* [Work order] Among the entries below, find the line with "Click the colorbar label -20", then quote it and each following line up to and including the line with "Screen dimensions: 1920x894", and nothing else.

#####

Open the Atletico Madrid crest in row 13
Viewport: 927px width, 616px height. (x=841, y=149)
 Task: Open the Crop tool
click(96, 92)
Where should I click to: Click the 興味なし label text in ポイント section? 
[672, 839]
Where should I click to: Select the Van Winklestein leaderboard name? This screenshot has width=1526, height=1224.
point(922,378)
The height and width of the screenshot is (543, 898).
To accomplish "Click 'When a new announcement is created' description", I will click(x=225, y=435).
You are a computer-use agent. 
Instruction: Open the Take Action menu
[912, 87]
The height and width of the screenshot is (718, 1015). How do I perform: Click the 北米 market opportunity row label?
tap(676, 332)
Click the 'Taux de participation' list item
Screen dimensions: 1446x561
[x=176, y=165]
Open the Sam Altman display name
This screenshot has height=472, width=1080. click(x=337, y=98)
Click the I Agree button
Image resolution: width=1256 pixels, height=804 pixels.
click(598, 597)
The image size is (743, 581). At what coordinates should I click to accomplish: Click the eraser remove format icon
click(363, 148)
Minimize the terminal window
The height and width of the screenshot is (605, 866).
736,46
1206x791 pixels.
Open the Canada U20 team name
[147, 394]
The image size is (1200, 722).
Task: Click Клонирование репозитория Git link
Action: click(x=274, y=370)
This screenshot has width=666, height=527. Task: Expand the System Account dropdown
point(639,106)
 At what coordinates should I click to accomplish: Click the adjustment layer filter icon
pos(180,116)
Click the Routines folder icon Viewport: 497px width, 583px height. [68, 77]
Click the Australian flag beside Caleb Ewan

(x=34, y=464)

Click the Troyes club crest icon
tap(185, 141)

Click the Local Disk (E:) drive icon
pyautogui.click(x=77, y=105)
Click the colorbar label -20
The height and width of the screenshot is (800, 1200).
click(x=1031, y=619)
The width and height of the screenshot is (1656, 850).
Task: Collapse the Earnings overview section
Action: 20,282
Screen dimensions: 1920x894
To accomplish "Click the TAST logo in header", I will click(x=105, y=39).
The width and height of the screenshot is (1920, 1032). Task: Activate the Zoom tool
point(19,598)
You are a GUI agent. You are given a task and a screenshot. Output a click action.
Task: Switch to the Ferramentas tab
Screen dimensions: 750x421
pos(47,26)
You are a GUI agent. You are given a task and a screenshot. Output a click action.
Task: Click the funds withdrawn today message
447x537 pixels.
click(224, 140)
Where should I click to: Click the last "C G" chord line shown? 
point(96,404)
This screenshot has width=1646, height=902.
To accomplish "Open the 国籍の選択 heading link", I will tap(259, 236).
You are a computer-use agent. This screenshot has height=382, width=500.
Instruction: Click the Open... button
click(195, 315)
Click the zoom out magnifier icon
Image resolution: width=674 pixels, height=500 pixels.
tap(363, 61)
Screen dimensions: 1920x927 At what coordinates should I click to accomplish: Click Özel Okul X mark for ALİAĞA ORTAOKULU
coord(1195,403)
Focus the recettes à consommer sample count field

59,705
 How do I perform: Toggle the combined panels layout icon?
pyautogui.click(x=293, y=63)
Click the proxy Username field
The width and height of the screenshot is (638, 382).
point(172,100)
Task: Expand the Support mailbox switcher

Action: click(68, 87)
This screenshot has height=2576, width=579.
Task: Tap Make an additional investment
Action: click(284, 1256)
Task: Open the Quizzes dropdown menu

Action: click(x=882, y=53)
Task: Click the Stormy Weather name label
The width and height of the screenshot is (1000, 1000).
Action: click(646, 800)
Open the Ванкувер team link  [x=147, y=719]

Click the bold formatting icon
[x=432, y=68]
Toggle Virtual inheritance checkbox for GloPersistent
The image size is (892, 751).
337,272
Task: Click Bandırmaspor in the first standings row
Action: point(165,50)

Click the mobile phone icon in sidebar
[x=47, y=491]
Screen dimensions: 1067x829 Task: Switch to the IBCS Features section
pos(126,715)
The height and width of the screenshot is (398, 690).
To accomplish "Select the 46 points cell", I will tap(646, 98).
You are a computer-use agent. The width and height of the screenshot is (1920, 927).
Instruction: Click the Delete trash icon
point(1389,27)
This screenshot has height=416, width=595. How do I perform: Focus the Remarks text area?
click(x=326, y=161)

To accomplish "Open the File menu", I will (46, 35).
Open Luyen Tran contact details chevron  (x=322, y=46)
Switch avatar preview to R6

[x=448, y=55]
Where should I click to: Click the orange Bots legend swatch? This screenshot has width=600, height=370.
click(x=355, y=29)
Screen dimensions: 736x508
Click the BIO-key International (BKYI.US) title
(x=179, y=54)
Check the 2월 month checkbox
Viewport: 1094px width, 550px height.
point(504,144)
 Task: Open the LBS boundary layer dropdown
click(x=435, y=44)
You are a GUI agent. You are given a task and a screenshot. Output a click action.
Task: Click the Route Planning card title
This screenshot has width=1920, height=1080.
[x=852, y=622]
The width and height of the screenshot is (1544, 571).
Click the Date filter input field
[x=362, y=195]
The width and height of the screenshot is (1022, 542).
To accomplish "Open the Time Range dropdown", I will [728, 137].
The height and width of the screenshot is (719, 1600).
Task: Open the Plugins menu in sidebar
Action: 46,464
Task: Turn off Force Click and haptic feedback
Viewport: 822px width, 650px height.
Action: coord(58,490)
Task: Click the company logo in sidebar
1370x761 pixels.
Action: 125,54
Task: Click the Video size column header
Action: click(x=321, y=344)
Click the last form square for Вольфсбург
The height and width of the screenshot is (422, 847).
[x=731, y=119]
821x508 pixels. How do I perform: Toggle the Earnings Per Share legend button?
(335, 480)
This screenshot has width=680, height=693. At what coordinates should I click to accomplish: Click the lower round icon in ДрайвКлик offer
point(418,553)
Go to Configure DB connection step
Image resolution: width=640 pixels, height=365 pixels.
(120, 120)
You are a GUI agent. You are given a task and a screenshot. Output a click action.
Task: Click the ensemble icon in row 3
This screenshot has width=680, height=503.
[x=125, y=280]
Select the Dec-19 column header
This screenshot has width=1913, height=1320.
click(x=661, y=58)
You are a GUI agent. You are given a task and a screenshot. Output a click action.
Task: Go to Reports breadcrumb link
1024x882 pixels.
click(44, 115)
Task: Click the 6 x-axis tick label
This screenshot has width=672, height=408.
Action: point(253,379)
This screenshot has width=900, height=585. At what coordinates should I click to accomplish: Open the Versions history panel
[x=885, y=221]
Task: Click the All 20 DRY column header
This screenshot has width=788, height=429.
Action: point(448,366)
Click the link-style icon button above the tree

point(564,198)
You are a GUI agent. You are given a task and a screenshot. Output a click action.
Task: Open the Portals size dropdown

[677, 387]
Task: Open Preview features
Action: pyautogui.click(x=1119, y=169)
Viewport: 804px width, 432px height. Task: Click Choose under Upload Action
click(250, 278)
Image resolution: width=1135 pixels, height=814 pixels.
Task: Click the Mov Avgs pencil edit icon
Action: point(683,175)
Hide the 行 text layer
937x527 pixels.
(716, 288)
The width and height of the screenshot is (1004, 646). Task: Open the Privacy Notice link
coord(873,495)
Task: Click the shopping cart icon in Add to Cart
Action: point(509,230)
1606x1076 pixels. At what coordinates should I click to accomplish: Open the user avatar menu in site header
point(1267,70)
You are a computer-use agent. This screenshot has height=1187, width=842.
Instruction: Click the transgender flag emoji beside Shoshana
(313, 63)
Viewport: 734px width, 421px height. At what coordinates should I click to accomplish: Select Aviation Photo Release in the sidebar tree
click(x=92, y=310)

#####

* [Solution for this problem]
Click the colorbar label -20
The height and width of the screenshot is (800, 1200).
click(x=1031, y=619)
The width and height of the screenshot is (1656, 850).
Task: Collapse the Earnings overview section
Action: 20,282
Screen dimensions: 1920x894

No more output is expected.